TASK DESCRIPTION:
This task calls for copying every line of the records that includes the word "dropdown".

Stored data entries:
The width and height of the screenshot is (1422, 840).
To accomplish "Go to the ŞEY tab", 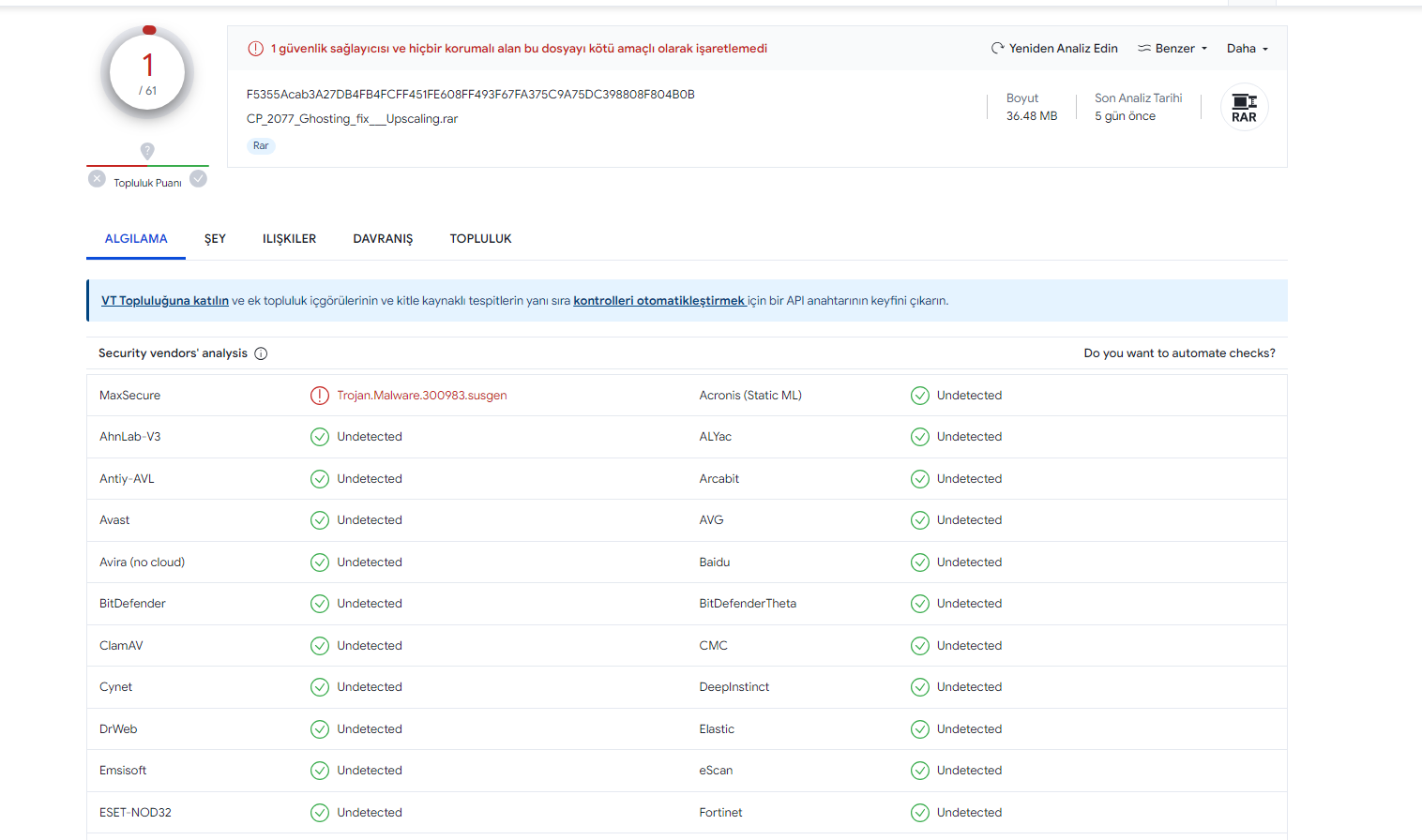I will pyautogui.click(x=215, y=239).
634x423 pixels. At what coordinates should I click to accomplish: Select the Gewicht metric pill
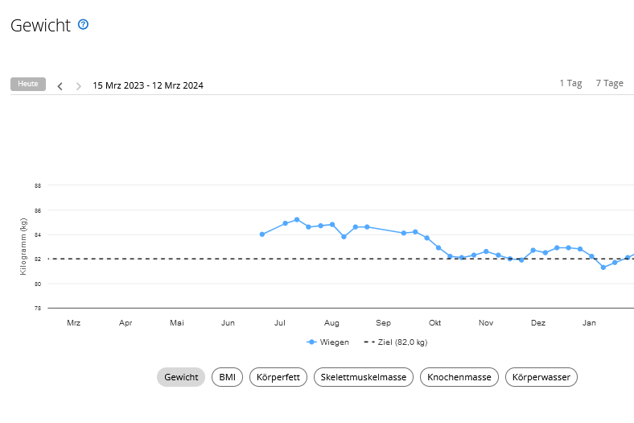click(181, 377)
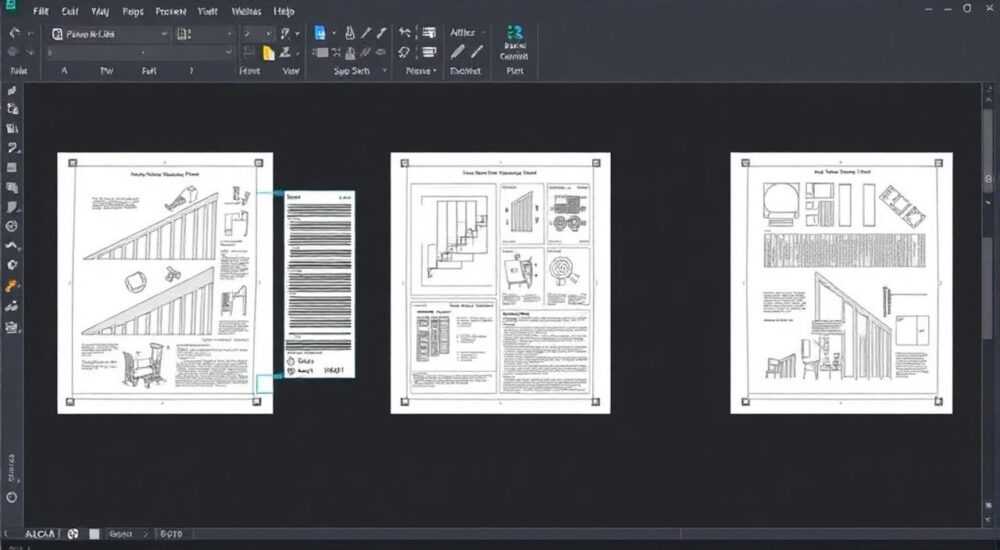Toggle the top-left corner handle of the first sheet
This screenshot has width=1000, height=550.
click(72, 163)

* * *

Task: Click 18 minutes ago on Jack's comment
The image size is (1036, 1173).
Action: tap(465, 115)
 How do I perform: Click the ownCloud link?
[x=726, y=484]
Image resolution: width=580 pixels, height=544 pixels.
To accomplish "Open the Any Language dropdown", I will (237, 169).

...

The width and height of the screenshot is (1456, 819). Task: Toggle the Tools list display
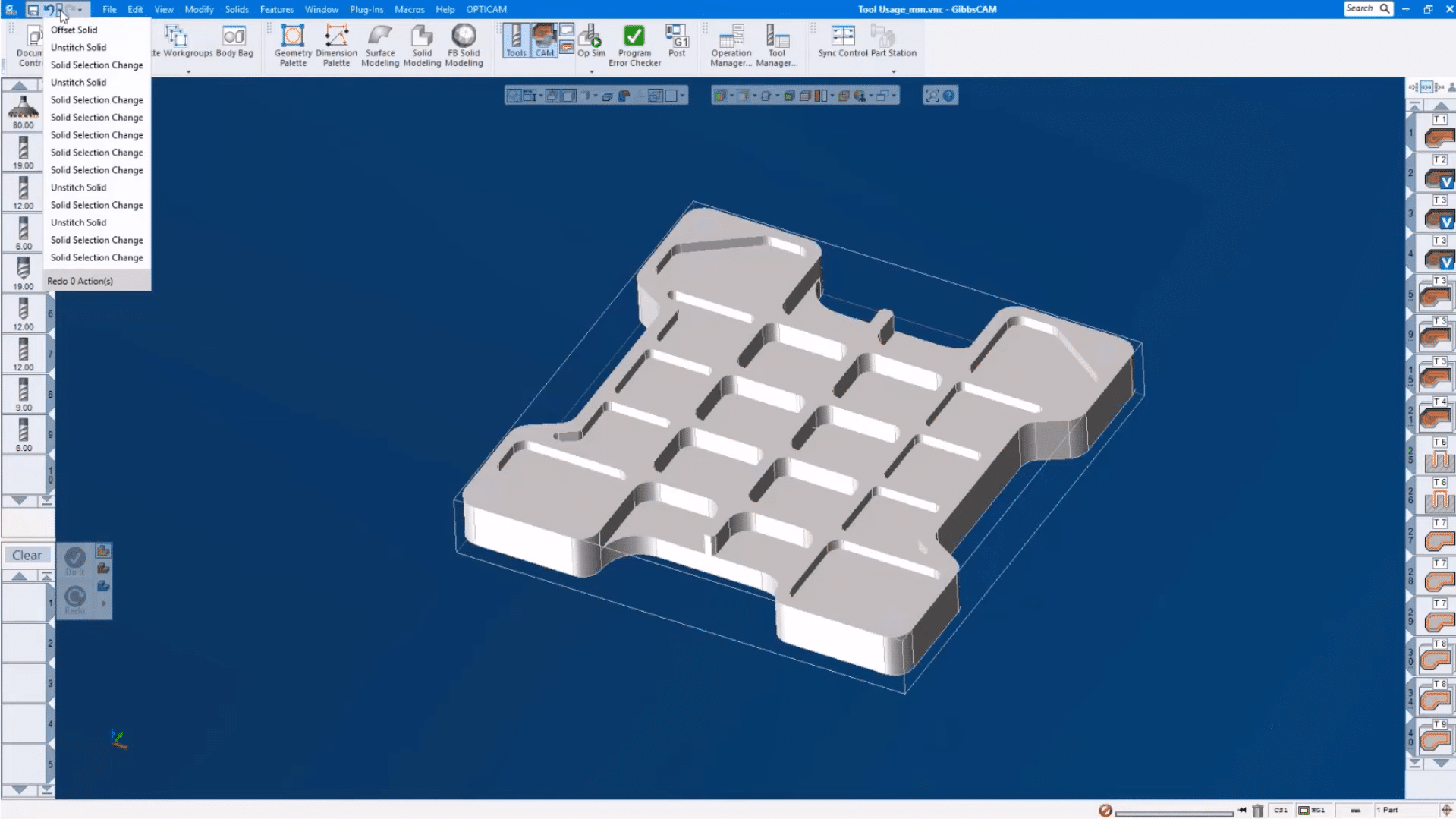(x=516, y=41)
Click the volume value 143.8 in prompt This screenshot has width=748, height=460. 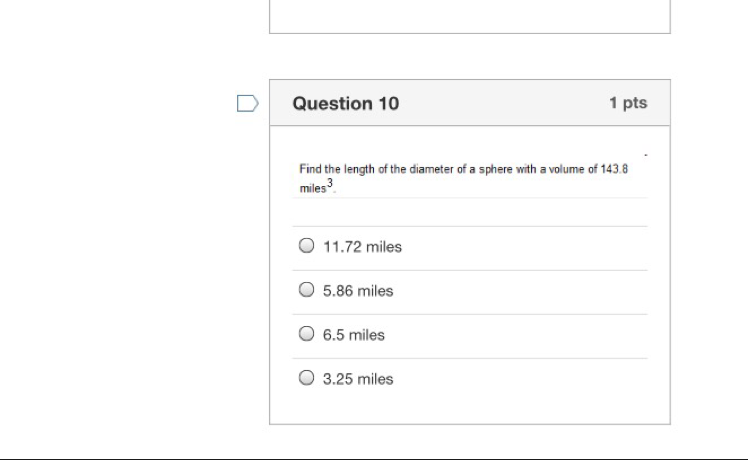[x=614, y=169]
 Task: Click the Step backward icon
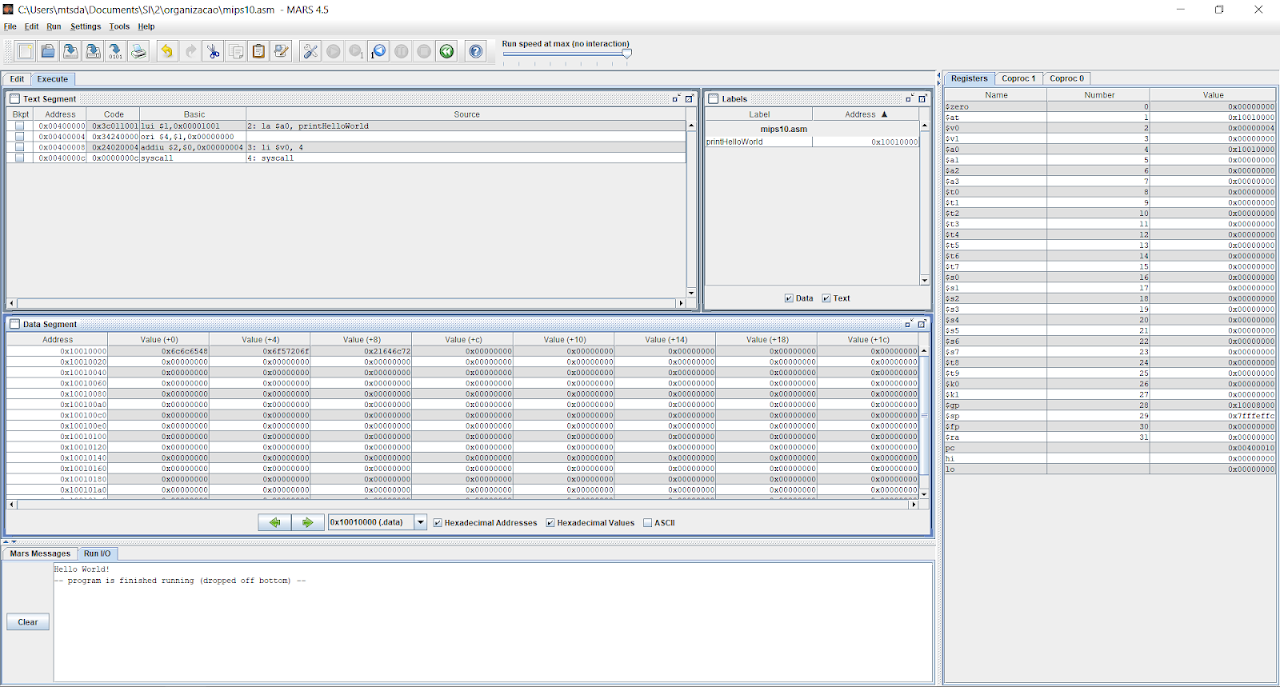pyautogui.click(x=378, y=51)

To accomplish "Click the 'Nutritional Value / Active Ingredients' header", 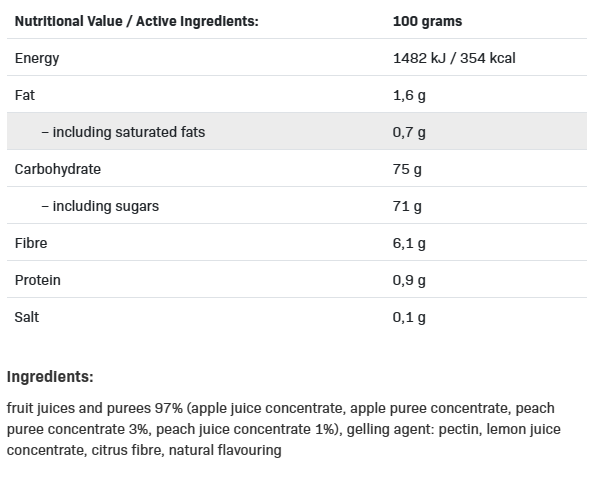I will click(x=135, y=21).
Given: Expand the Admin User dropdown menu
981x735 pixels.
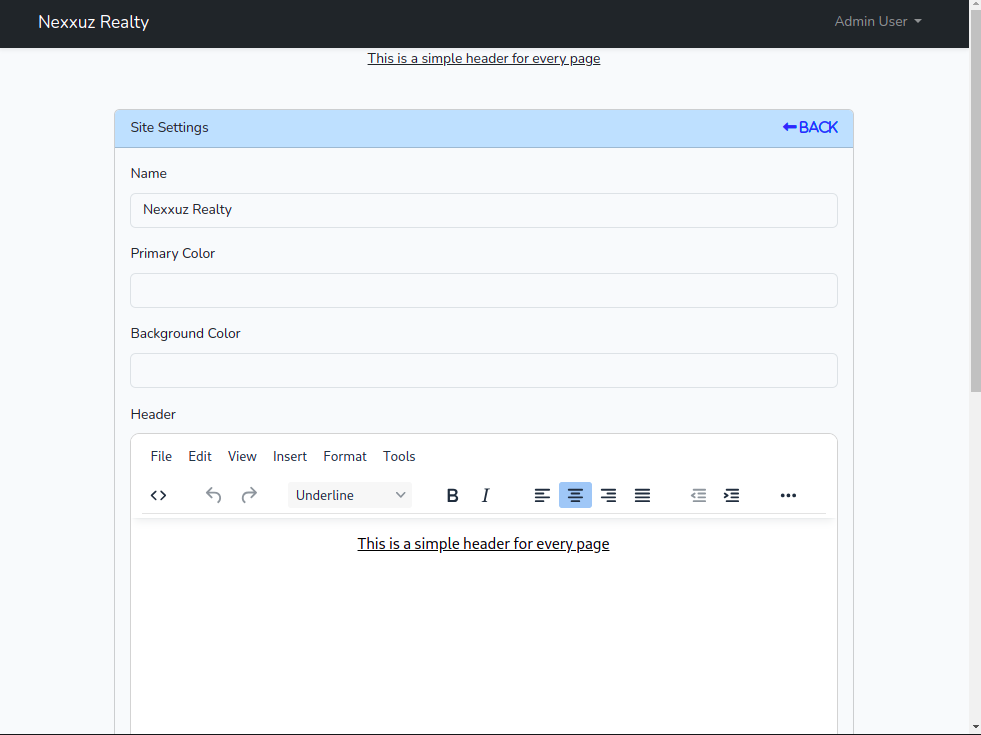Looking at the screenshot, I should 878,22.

RESPONSE BELOW:
To accomplish "Open the Any Language dropdown", I will (237, 169).
Given: Expand the Admin User dropdown menu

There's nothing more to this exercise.